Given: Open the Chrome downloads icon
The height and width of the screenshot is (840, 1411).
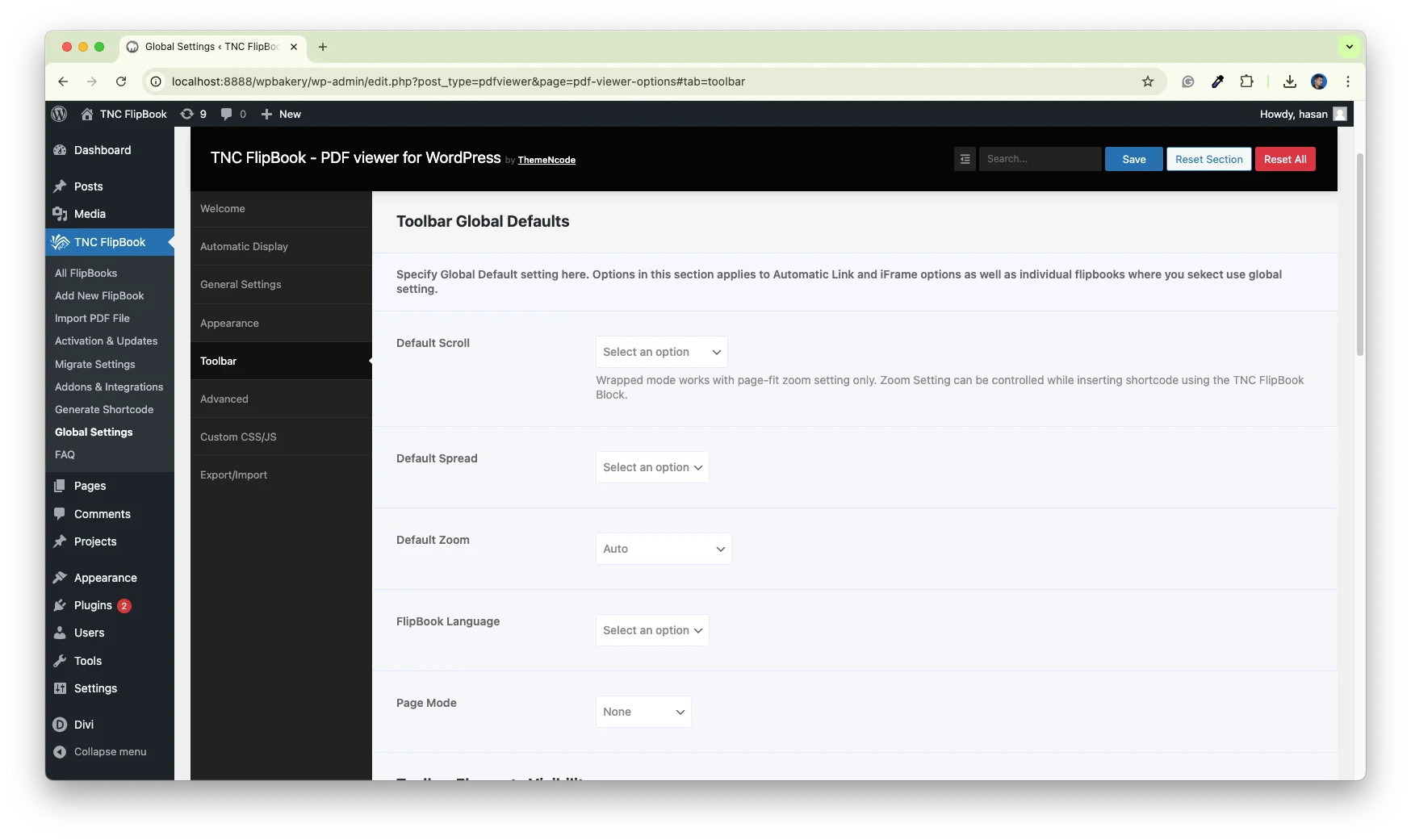Looking at the screenshot, I should click(1289, 81).
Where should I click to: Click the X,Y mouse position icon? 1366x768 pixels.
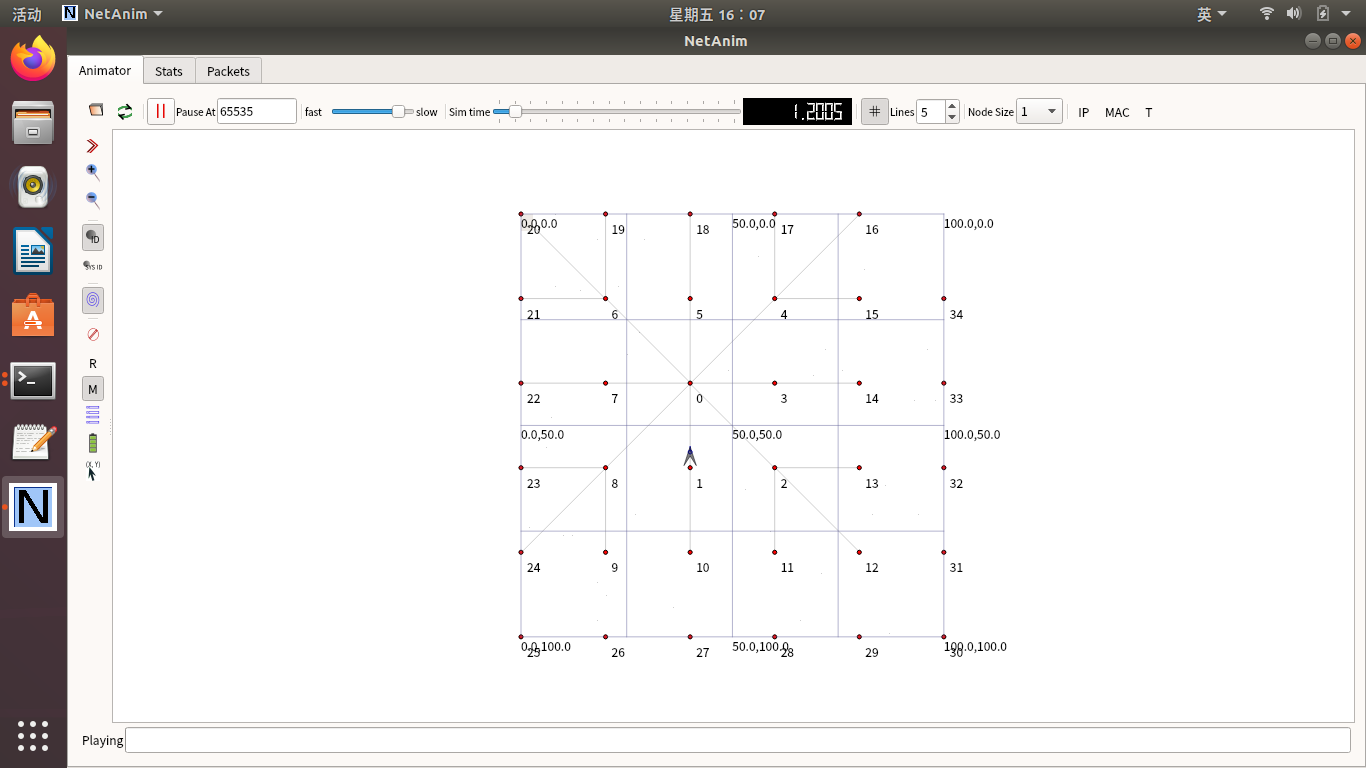[93, 470]
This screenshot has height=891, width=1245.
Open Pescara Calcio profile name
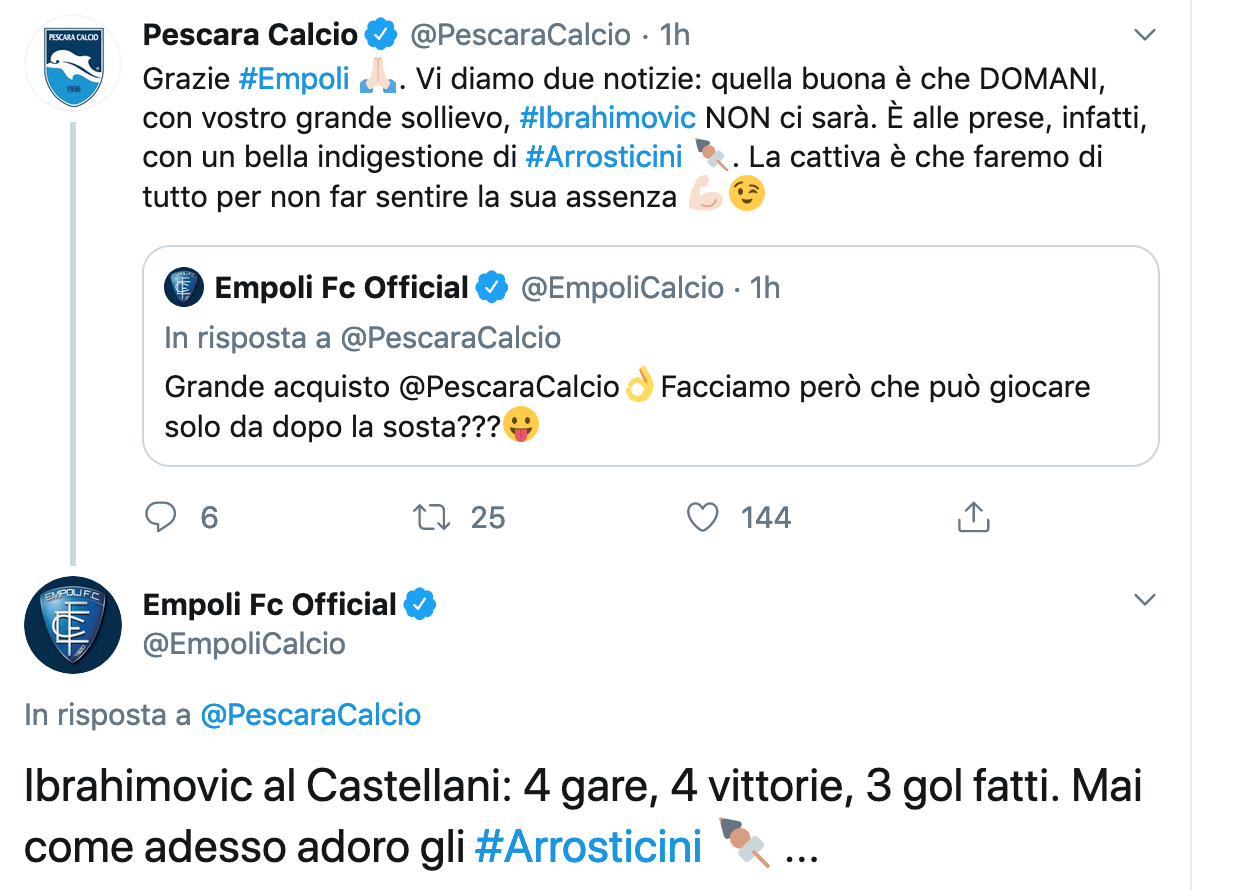tap(250, 35)
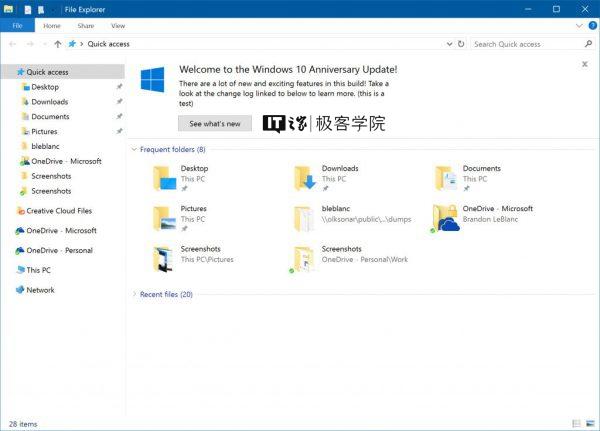Focus the Search Quick access field
Viewport: 600px width, 431px height.
[528, 44]
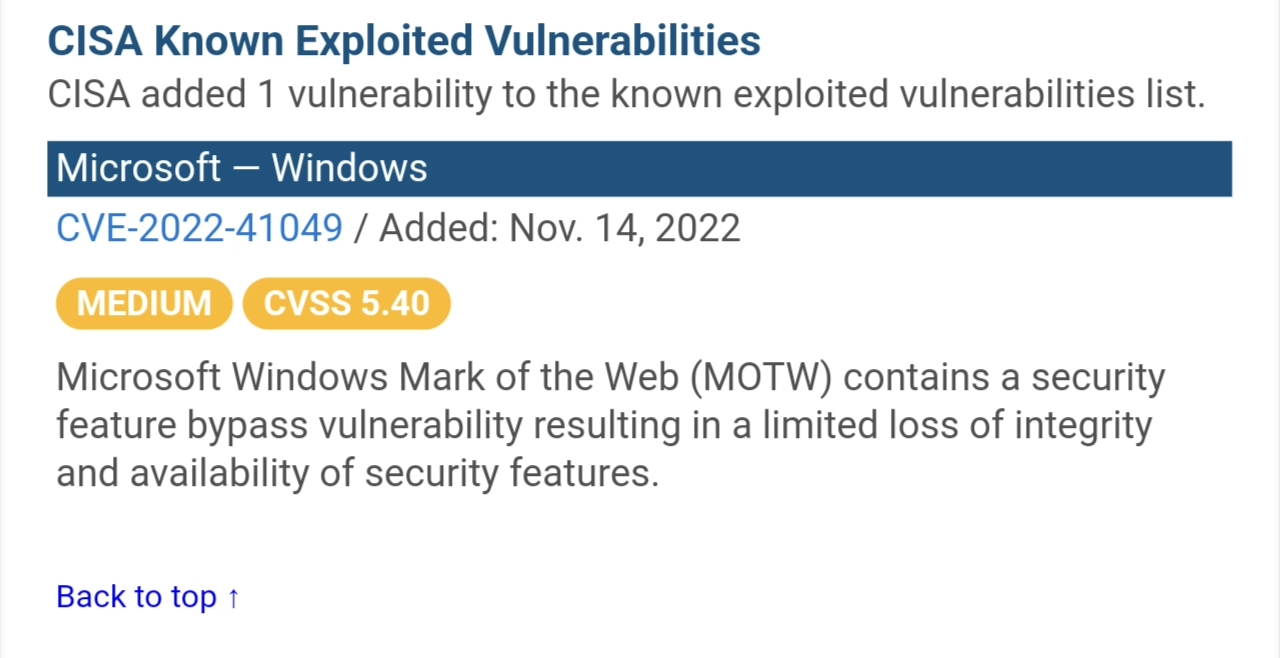Screen dimensions: 1280x658
Task: Click the word Windows in the blue header
Action: (x=349, y=168)
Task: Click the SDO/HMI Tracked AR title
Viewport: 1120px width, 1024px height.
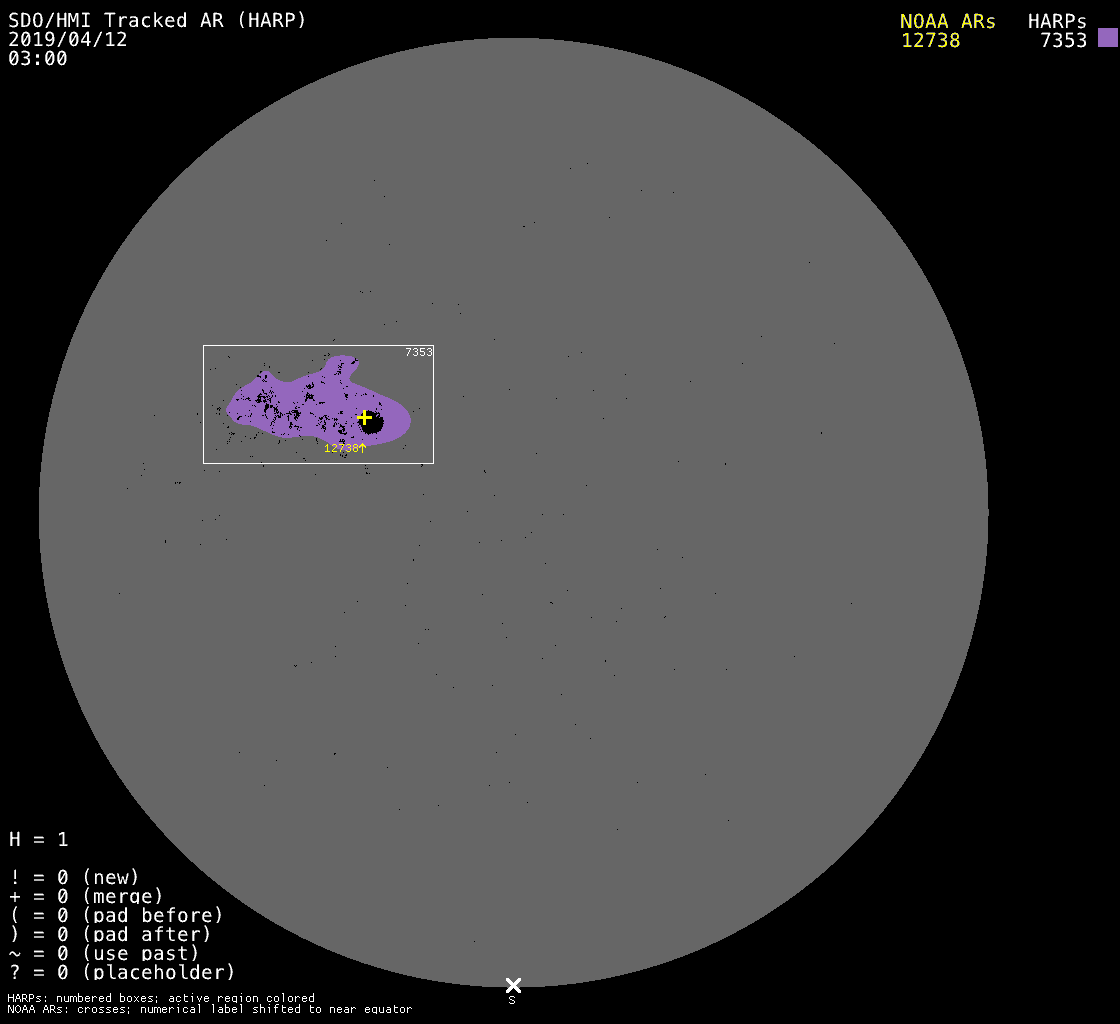Action: pyautogui.click(x=157, y=20)
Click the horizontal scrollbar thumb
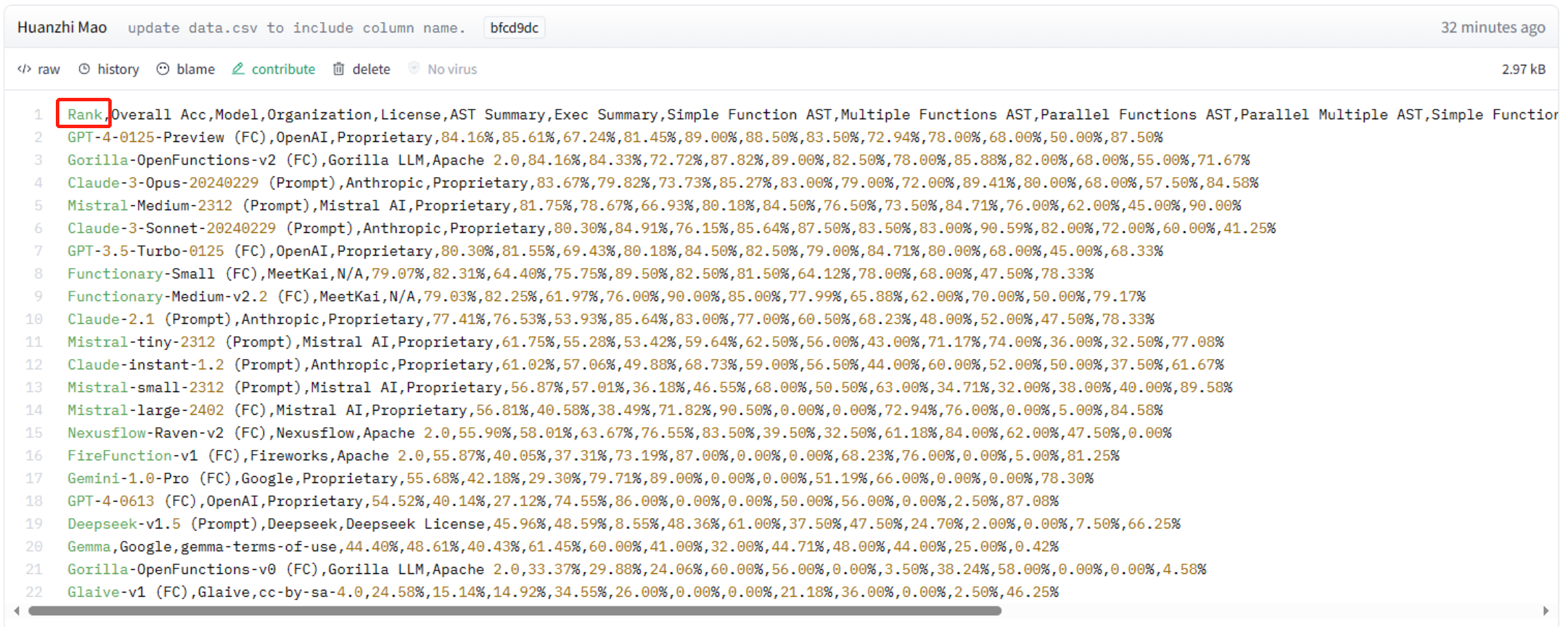This screenshot has width=1568, height=627. [x=514, y=610]
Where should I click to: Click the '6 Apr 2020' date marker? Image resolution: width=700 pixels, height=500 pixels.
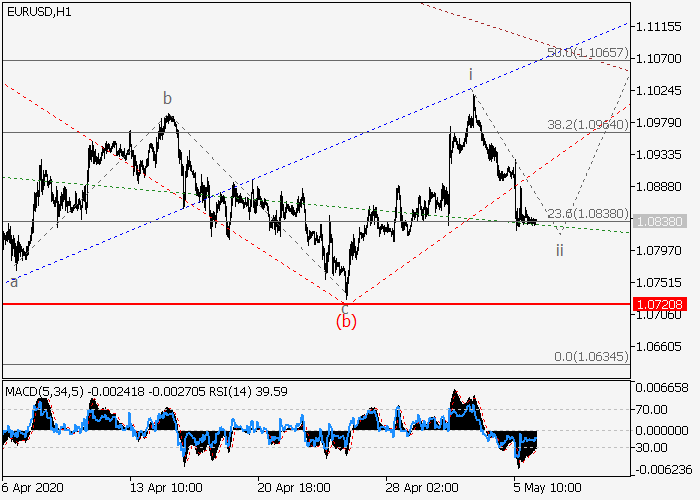(x=36, y=489)
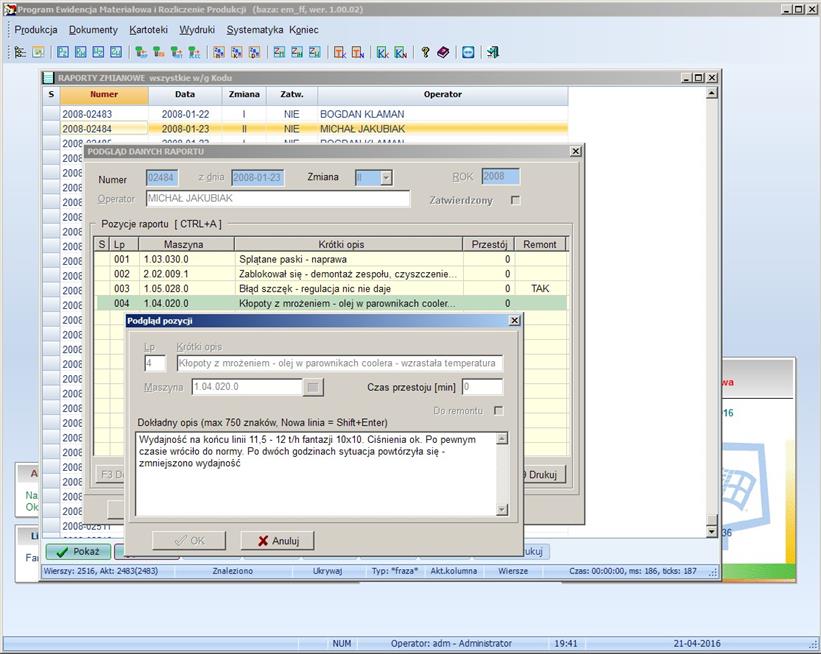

Instructions for the task ::
From the entries above, copy each line that contains the word "Where", treating uppercase and lowercase letters as different.

Output ::
Where should I click to: Click the X,Y mouse position icon? 1366x768 pixels.
Where should I click to: Click the '6 Apr 2020' date marker? Image resolution: width=700 pixels, height=500 pixels.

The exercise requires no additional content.